The most commonly cultured bacteria in mid-stream urine samples was Escherichia coli (53%) followed by Klebsiella (9%). This is comparable to a previous microbiological survey of uropathogens finding Escherichia coli and Klebsiella were responsible for 43.5 and 13.3% of UTIs, respectively [19]. Uro-Vaxom has been described as an immune-modulator, priming the body's natural defence to all bacteria not specific to just Escherichia coli. This is demonstrated by the good response rates regardless of the bacteria cultured (Fig. 1).

Immunotherapy is not a new concept to urology; for almost 45 years intravesical Bacillus Calmette-Guerin has successfully been used to treat superficial bladder cancer by activating the immune response in the bladder urothelium [20]. Animal experiments in mice have shown following ingestion of Uro-Vaxom mice exhibited increased levels of immunoglobulins A and G and increased lymphocyte and macrophage activity both in the serum and specifically within the urogenital tract [16]. Thus it has been postulated that Uro-Vaxom reduces UTI recurrence principally by stimulating the immune system and not by direct action on bacteria thereby reducing the chance of bacterial resistance.

The literature suggests Uro-Vaxom is the most investigated and widely used immuno-modulater agent however other forms of immune-prophylaxis does exist. The vaginal vaccine UroVac contains 10 heat-killed uro-pathogenic bacterial species. It induces immunoglobulin A and G in the urogenital tract, thereby reducing possible colonization of the vagina and bladder with uropatho-gens [21]. A phase II trial randomized 54 women with recurrent UTI to receive either placebo, primary immunization with UroVac, or UroVac plus booster immunizations. Time until recurrence was significantly longer for women in the booster immunization group but not in the primary immunization or placebo group (p < 0.02). There were no reinfections during the 6-month trial period in 55.6% of the booster immunization group, 22.2% of the primary immunization group, and 22.2% of the placebo group (p = 0.06) [22]. However, No long-term follow-up data is available.

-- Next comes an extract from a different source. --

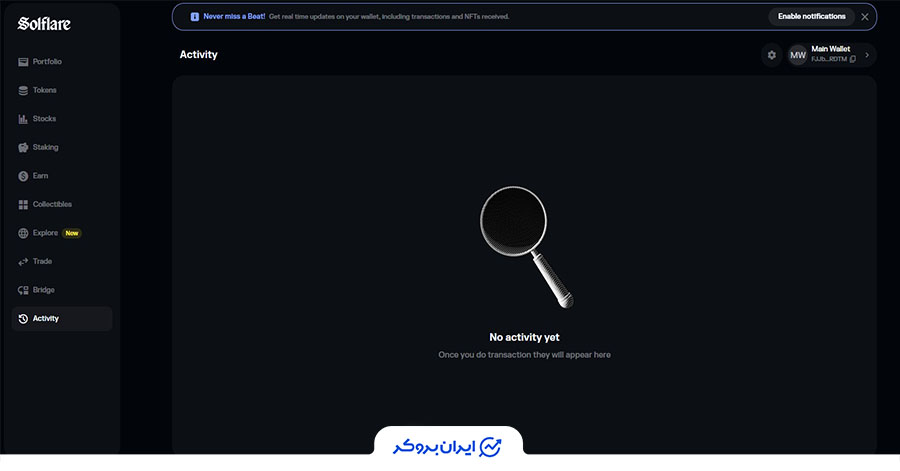Open Earn via the dollar icon
The width and height of the screenshot is (900, 471).
pyautogui.click(x=23, y=176)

Uromune is a sublingual vaccine which stimulates mucosal and systemic immune responses in the genitourinary tract. This vaccine has been recently shown in a UK prospective study to increase time to first UTI recurrence in 77 females in a follow-up period of 12 months and 78% experienced no recurrent infection in the 12 month study period. The data suggests that Uromune may be effective in reducing the burden of UTI disease in women with recurrent infections [23]. Lorenzo-Gomez et al. [24] retrospectively compared the risk reduction of developing UTI recurrence between 3 months of Uro-mune prophylaxis and 6 months of antibiotic prophylaxis over a 1-year follow-up period. A shorter time to first recurrence in the antibiotic group, as well as a 90.28% (95% CI: 87.18-93.38) absolute risk reduction when using Uromune was reported. Indeed, a scientifically rigorous phase III trial will be required to demonstrate efficacy and safety prior to routine use.

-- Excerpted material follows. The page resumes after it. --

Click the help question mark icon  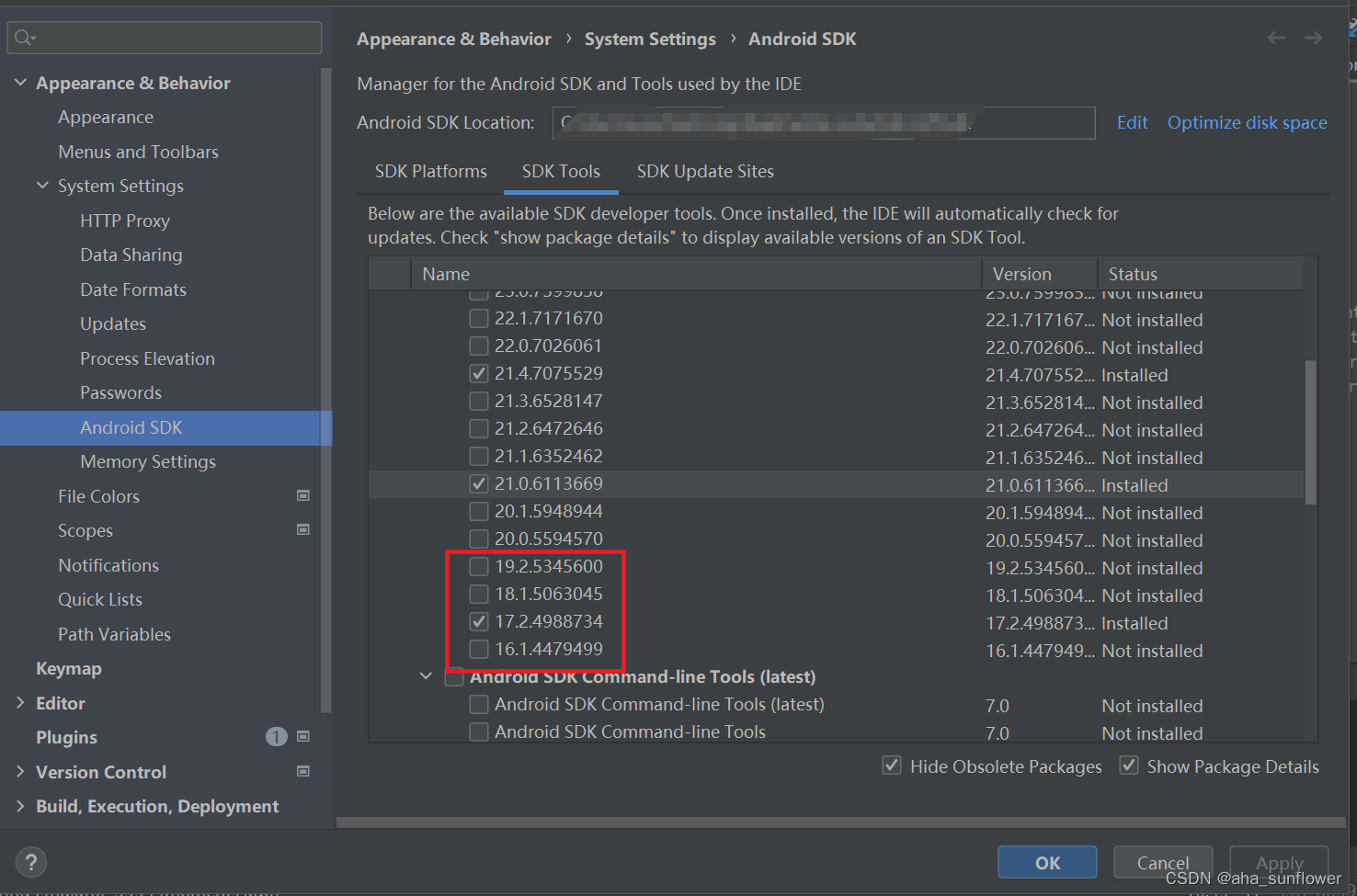pyautogui.click(x=30, y=861)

There are limited phase III trials which exist for par-enteral immune-modulater agents however in similar smaller phase II trials e.g. StorVac and Solco-Urovac have shown to be effective especially when administered with a booster cycle of the same agent [25].

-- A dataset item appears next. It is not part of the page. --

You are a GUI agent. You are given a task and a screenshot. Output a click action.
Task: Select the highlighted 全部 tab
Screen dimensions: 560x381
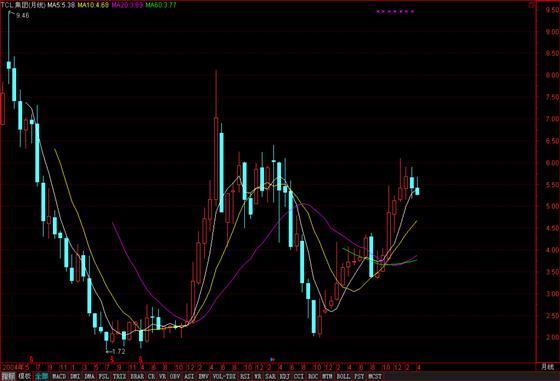coord(41,376)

Our study is limited by its retrospective nature and lack of randomization. The study is an uncontrolled observational study and thus may be subject to selection bias and confounding factors. Despite this our study offers a significant follow-up period, which is rarely seen in other studies assessing Uro-Vaxom and represents the first report of this treatment in the UK.

Conclusion

Uro-Vaxom represents a safe and effective treatment option for prophylaxis of recurrent UTIs. However, despite Uro-Vaxom's widespread use in Europe and current recommendation in European Association of Urology guidelines on urological infections, it is currently unlicensed in the UK, limiting its use to hospital prescription by a urology specialist or costly private purchase by patients. This study adds to a growing body of evidence in favor of non-antibiotic immune-prophylaxis for recurrent UTI.